Want to rent a pet to see if you can cut it as a parent to a fur baby? ECrent will help you with that too. In 2016, their pets-for-hire service caused a lot of concern with animal rights advocacy groups, with an understandable view that this type of service can diminish the value of life.
Pet-for-hire services are very popular in Korea and Japan with young couples who like to rent pets for their holidays and returning them before they go back to work. Pets for hire have also become popular in the advertising and marketing space. If only the tortured animals of the abomination that is the Yulin dog meat festival were revered as much — dogs are friends, not food.

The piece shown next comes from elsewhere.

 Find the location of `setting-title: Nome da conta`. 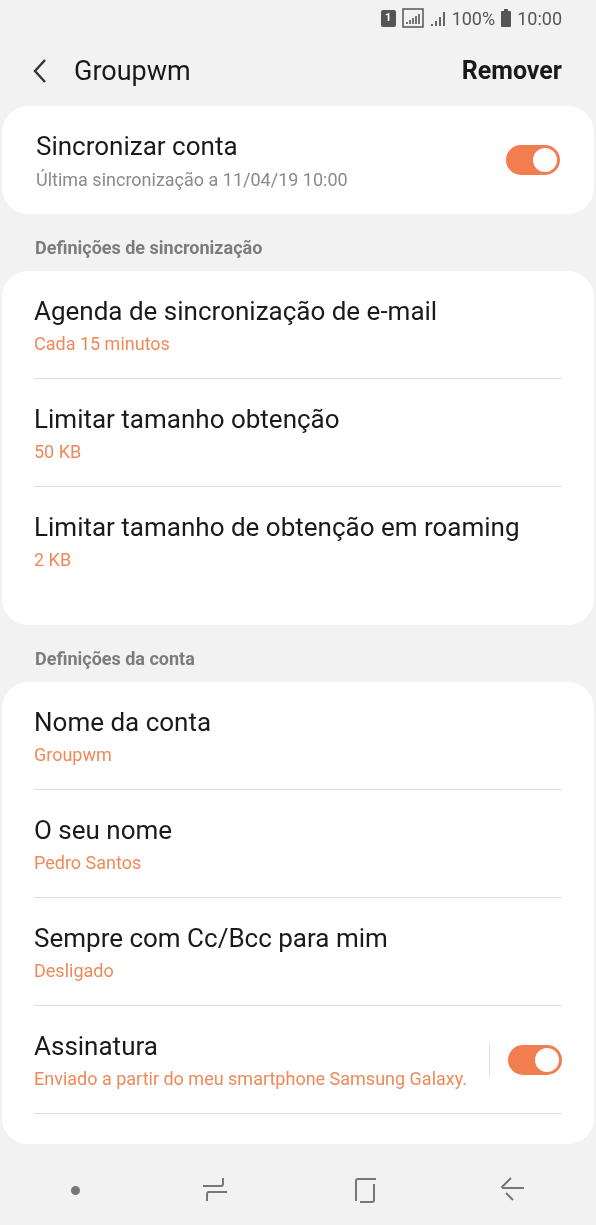

setting-title: Nome da conta is located at coordinates (124, 722).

As for the ECrent pets for hire service — to ensure the welfare of the animals, the owners can be with the pets throughout the rental period. Many do not allow overnight visits in the renter’s home.
While pet rentals may raise eyebrows in the animal welfare community, proponents of the practice argue that the concept is just the same as the long-standing practice of household pets serving as therapy animals in the children’s wards of hospitals and at old people’s homes.
Humans, on the other hand, are harder to share, though there is a plethora of online platforms where you can hire someone to act as a temporary relative or lover.
Within the sharing economy of Japan, rental family services have become extremely popular. the New Yorker recently reported on a widower who rented two women to fill in for his deceased wife and estranged daughter. Family Romance, one of the Japanese companies offering this type of human sharing, lists replacement relatives among its services.
Chinese singles on the mainland have also taken to the idea of renting a fake partner to throw their aggressive parents off the scent of their lack of marriage candidates. Yip told the SCMP that Honk Kong residents are still too conservative to take the leap of hiring fake boyfriends and girlfriends for show.
What kind of benefits beyond the platonic may be included in the package? As yet undisclosed.